--- Exercise aim ---
Quote each line exactly, from the line that contains "The image size is (1394, 610)." down to the last line of the listing, and no other lines.

--- Extracted information ---
• • • • •
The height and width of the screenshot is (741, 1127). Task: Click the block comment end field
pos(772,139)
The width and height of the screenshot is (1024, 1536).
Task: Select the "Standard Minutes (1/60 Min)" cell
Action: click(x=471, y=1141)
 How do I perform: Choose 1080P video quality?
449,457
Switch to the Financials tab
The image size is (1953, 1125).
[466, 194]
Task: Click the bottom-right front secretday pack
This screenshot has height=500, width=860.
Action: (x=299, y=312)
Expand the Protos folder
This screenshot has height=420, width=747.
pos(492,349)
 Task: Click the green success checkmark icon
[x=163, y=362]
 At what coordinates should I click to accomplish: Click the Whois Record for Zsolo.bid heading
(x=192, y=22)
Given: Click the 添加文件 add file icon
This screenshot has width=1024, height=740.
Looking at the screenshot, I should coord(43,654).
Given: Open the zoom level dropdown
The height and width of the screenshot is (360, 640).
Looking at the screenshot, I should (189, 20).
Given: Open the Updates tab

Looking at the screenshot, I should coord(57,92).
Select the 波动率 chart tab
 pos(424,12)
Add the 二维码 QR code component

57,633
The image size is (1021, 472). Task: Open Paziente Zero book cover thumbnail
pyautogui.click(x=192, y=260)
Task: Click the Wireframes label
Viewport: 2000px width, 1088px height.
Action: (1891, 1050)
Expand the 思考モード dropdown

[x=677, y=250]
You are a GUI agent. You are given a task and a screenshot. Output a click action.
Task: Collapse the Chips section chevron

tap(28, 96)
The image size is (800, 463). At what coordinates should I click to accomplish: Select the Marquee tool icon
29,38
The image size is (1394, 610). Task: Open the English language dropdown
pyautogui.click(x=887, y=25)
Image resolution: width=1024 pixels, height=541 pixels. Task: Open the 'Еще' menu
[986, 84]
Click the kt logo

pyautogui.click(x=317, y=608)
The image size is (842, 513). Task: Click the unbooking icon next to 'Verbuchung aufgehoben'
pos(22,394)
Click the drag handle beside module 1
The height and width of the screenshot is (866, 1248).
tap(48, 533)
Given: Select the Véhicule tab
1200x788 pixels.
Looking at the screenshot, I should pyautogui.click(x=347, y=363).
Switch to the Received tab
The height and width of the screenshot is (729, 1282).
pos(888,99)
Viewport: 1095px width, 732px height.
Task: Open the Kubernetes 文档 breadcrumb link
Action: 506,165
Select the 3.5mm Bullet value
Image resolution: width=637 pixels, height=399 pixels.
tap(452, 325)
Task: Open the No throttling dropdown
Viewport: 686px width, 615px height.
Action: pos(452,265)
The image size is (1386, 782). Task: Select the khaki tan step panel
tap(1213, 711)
• • • • •
--- Solved problem ---
The image size is (1394, 610). Task: Open the English language dropdown
pyautogui.click(x=887, y=25)
Image resolution: width=1024 pixels, height=541 pixels. Task: Open the 'Еще' menu
[986, 84]
Click the kt logo

pyautogui.click(x=317, y=608)
The image size is (842, 513). Task: Click the unbooking icon next to 'Verbuchung aufgehoben'
pos(22,394)
Click the drag handle beside module 1
The height and width of the screenshot is (866, 1248).
tap(48, 533)
Given: Select the Véhicule tab
1200x788 pixels.
Looking at the screenshot, I should pyautogui.click(x=347, y=363).
Switch to the Received tab
The height and width of the screenshot is (729, 1282).
pos(888,99)
Viewport: 1095px width, 732px height.
Task: Open the Kubernetes 文档 breadcrumb link
Action: 506,165
Select the 3.5mm Bullet value
Image resolution: width=637 pixels, height=399 pixels.
tap(452, 325)
Task: Open the No throttling dropdown
Viewport: 686px width, 615px height.
Action: pos(452,265)
The image size is (1386, 782). Task: Select the khaki tan step panel
tap(1213, 711)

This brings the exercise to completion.